Answer 17 · 2019-02-04T08:08:46.000Z

An option to get a reliable stack trace on Linux is to use dlopen(foo.so, RTLD_NODELETE) at library loading. This keeps the lib loaded at exit and let ASAN resolve symbols and report memleaks correctly.

Answer 18 · 2019-04-18T10:00:34.000Z

@bungow Thanks that worked, but you might want to return 0;!

#include <stdio.h>
int dlclose(void*) { return 0; }

clang++ --shared dlclose.c -o libdlclose.so
LD_PRELOAD="./libdlclose.so" ./my_command

Note the ./, otherwise it won't find it.

Answer 19 · 2019-04-18T10:03:00.000Z

Also, since there is a decent workaround, perhaps at the point where it prints <unknown module> it could instead print <unknown module; see https://..../dlopen_workaround.html>?

Answer 20 · 2019-09-27T10:15:56.000Z

I came across this problem again and had zero memory of it ever happening before. Thanks past self! I will make a PR to get a help message added to the output.

Answer 21 · 2019-09-27T13:54:06.000Z

Even better if there could also be a mechanism to detect running under ASAN, so we could implement the workaround reliably. It would probably be very minimal effort, but would be very useful.

Answer 22 · 2019-10-03T13:49:47.000Z

That's a good point. Since ASAN intercepts some methods already, can it not also intercept dlclose()? I don't think there are any downsides to dlclose() being a NOP. On Mac at least it sometimes does nothing anyway.

Answer 23 · 2020-06-05T07:01:26.000Z

@Timmmm did you explore your potential solution? I think this would be great.

Answer 24 · 2020-06-05T09:37:09.000Z

I could imagine certain apps to expect dlclose() to work, so that it's possible to load a library twice.

Answer 25 · 2020-06-05T09:39:48.000Z

@ramosian-glider that's probably true, however what's the more common case?

We could have this as the default behavior, but an ASAN_OPTIONS flag to disable it.

Answer 26 · 2020-06-05T15:03:52.000Z

@Timmmm did you explore your potential solution? I think this would be great.

No, sorry! I just use the LD_PRELOAD trick.

Answer 27 · 2020-06-05T15:13:22.000Z

@Timmmm no worries, it already helped me a lot to find this trick here. I just think we could save a lot of manhours in finding the same solution for everybody here.

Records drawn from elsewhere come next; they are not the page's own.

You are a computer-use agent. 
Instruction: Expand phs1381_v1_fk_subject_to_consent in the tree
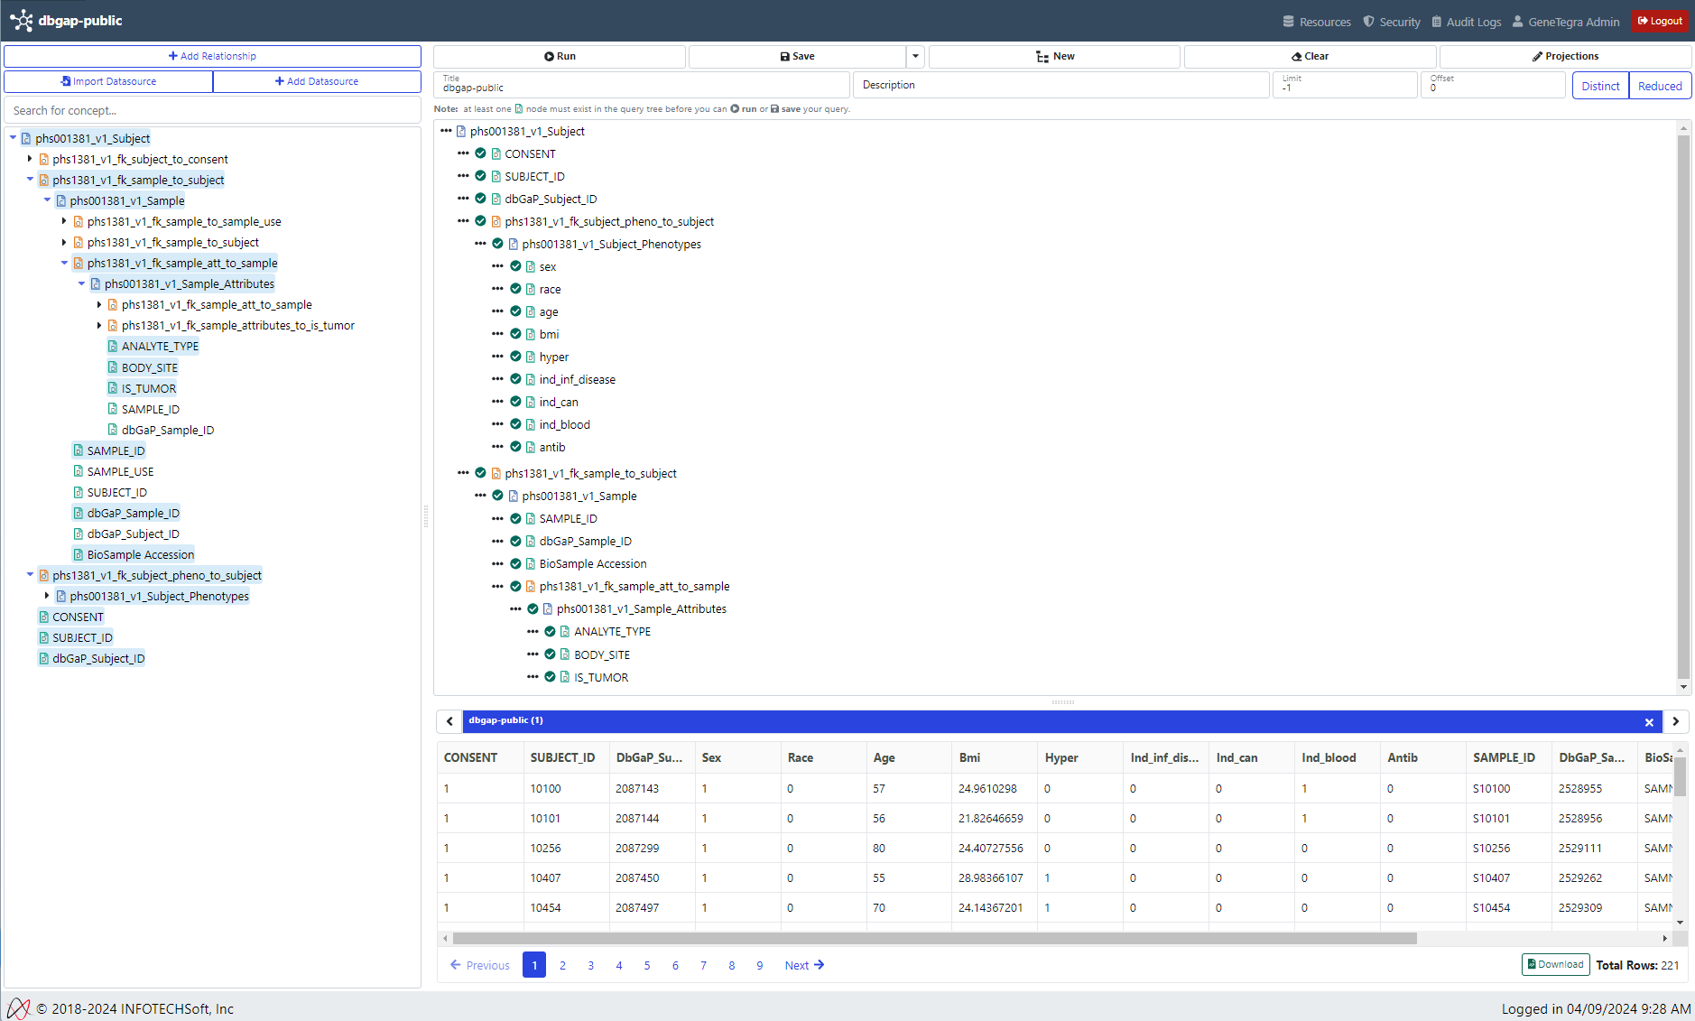(x=30, y=158)

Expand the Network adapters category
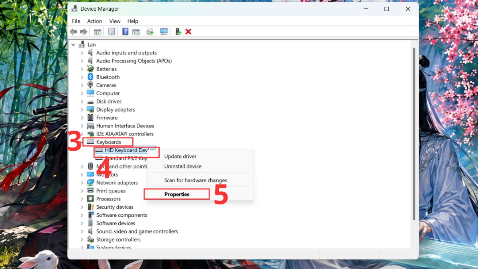click(x=82, y=183)
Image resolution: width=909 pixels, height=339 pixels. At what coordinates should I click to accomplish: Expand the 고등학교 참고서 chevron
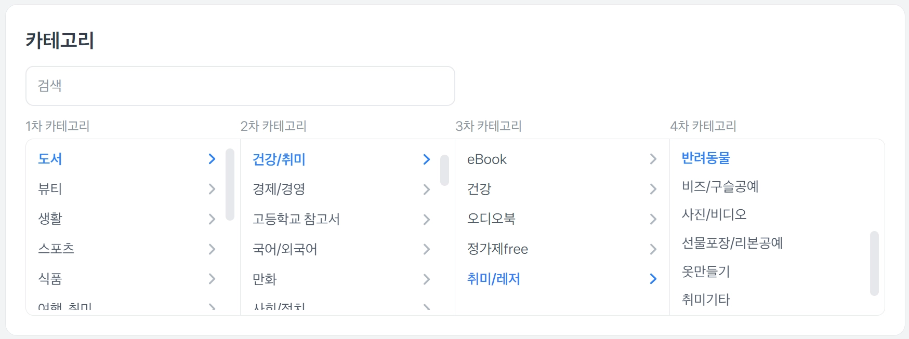426,220
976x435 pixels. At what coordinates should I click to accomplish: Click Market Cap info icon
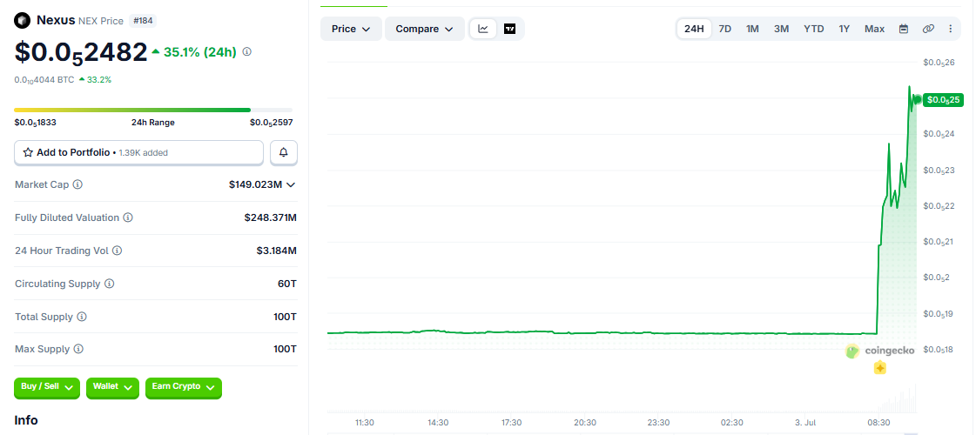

Answer 28 · 2020-11-04T13:12:08.000Z

The downside that I see with removing/disabling dlclose() while sanitizing using any of the methods described is that static memory in the dynamic library won't be freed, so pointers to heap allocated memory stored in static variables will no longer be detected as leaks by LeakSanitizer, while in production code they would be actual leaks.

Answer 29 · 2021-07-02T09:18:11.000Z

This is a bit of a pain for us as we have nearly 200 dynamicaly loaded modules and no idea which one is leaking. (A marginal number of bytes, but still)

Unfortunately not calling dlclose(), making it a no-op, or using RTLD_NODELETE means we no longer see the memory leak, as @antoneliasson mentioned.

Answer 30 · 2022-02-03T11:07:56.000Z

Valgrind supports this feature since https://bugs.kde.org/show_bug.cgi?id=79362 with the parameter --keep-debuginfo=yes

Answer 31 · 2022-11-22T13:32:42.000Z

I ran into this issue, and the work-arounds of not unloading the library didn't work for me,
since the leak was only detected when the library was unloaded.

FYI: here's links to the patches in Valgrind which support the equivalent feature in Valgrind:
https://sourceware.org/git/?p=valgrind.git;a=commit;h=cceed053ce876560b9a7512125dd93c7fa059778
https://sourceware.org/git/?p=valgrind.git;a=commit;h=f8ae2f95d6d717aa6d3923635b9f6f87af9b7cf1

Answer 32 · 2023-09-11T13:02:21.000Z

I have a specific case of this problem where all workarounds mentioned here fail: There's a Java connector for a native library libfoo.so loaded with JNA and I want to detect any leaks caused by libfoo while running tests for that connector (./gradlew build, it's a larger Java project by other people). The problem is in system library liblcms2.so.2, which seemingly unloads at random, giving some leaks which are nicely marked as caused by that library and some which are only marked as "unknown module". I know it's this library because if I don't suppress liblcms2, it's always the same leaks, just some/all/none become "unknown module" in repeated runs. I don't know how to fix it.

preloading a fake dlclose has no effect
preloading a library that dlopens liblcms2 with RTLD_NODELETE has no effect

Ideally, I'd like to suppress all leaks which don't involve libfoo, including those coming from "unknown modules" only. I haven't found a way to do that, though - leak suppressions don't offer something like negation.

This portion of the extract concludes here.